The Dixie Dregs are one of those groups that don't sell millions of albums or have regular hits on the Top 40, but really do make great music. They're a musician's band—
virtuoso players whose individual skills are enhanced by an ensemble sensibility that values melody and composition as much as it loves its licks. "The band has this nice image of being a groundbreaking instrumental fusion kind of band, carrying on from where the Mahavishnu Orchestra began—making instrumental music a little more palatable to the average, non-musician listener," drummer Rod Morgenstein said.
It's a delicate kind of balance, but the proof is in the performance—both on the Dregs' 14 releases and in their hair-raising concerts. Few groups had this much musical talent—a group of A-level students from the University of Miami's famed School of Music—squeezed into one band.

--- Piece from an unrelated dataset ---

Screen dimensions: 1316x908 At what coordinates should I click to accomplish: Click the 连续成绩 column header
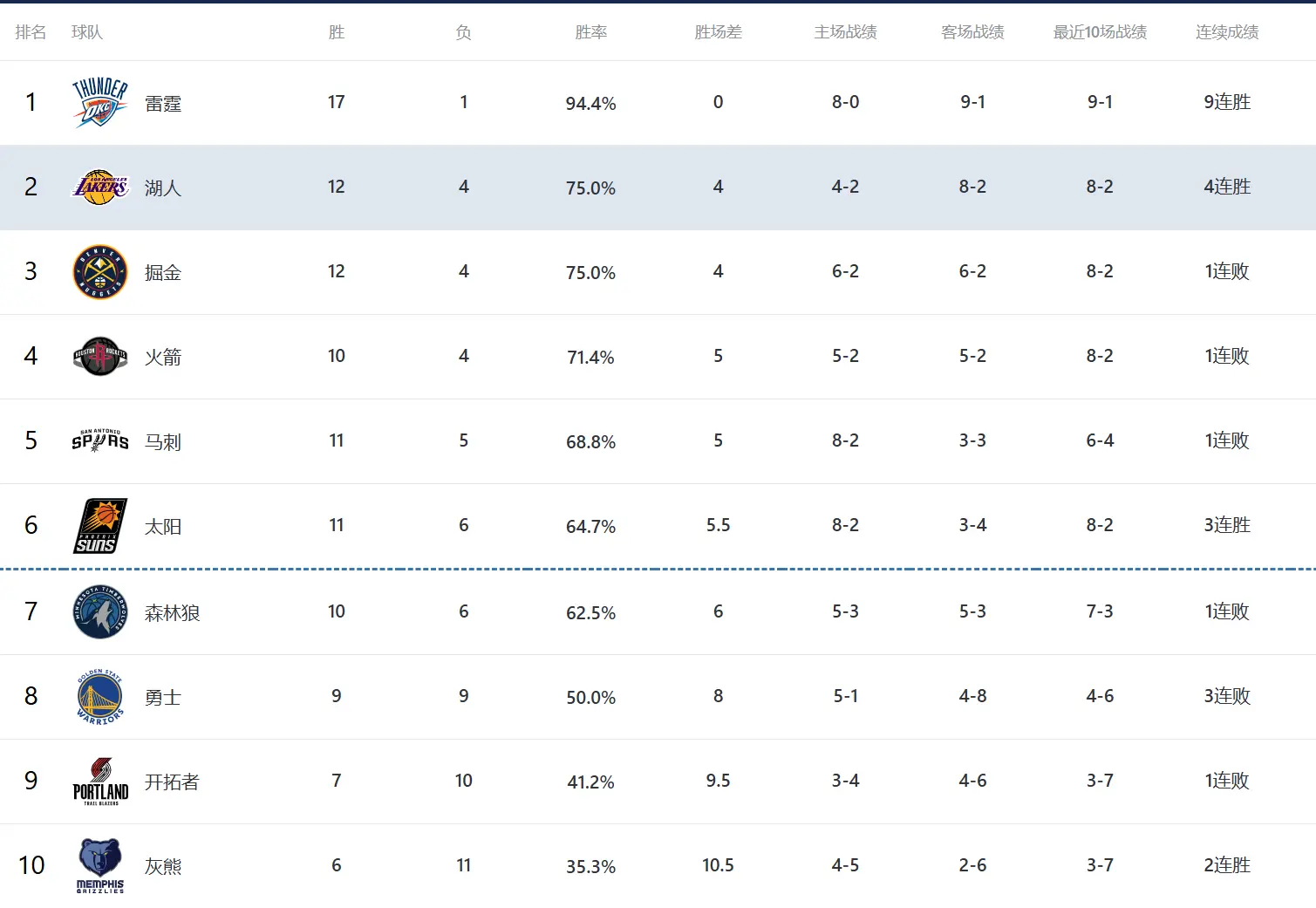coord(1227,32)
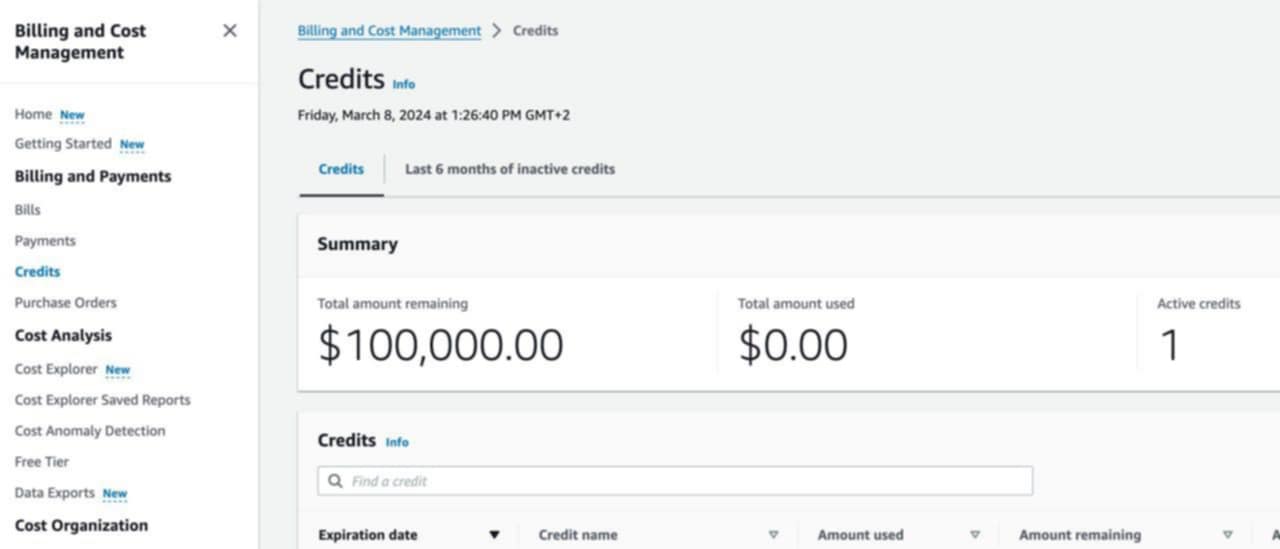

The Dregs worked the rock circuit and were often, mistakenly, lumped in with other Southern rockers. Press and peer regard was huge; sales were not. Then again, instrumental bands have never had an easy time making inroads with a mass audience, even groups that tour at the 200-plus gigs a year pace the Dregs maintained. "We always thought that a couple of songs, like 'Cruise Control' or 'Take it Off the Top,' could have been more successful. Every three or four or five years, it seems like an instrumental hit comes along. But when a label sees it's an instrumental band, immediately they change their posture. You're not going to be a top priority at the label."
A reunion occurred in 1992, with Steve Morse, T. Lavitz, Morgenstein, and Dave LaRue (now with the Steve Morse Band) getting back together. Since the old Dixie days, Morse, of course, has had the highest profile of the band members, forging a successful solo career, with stints in Kansas and Deep Purple. Morgenstein played in the rock group Winger and did a duo project with keyboardist Jordan Rudess (Dream Theater). Lavitz played with Widespread Panic and worked with Jefferson Starship. And original electric violinist Allen Sloan has taken the greatest career left turn, working as a full-time anesthesiologist.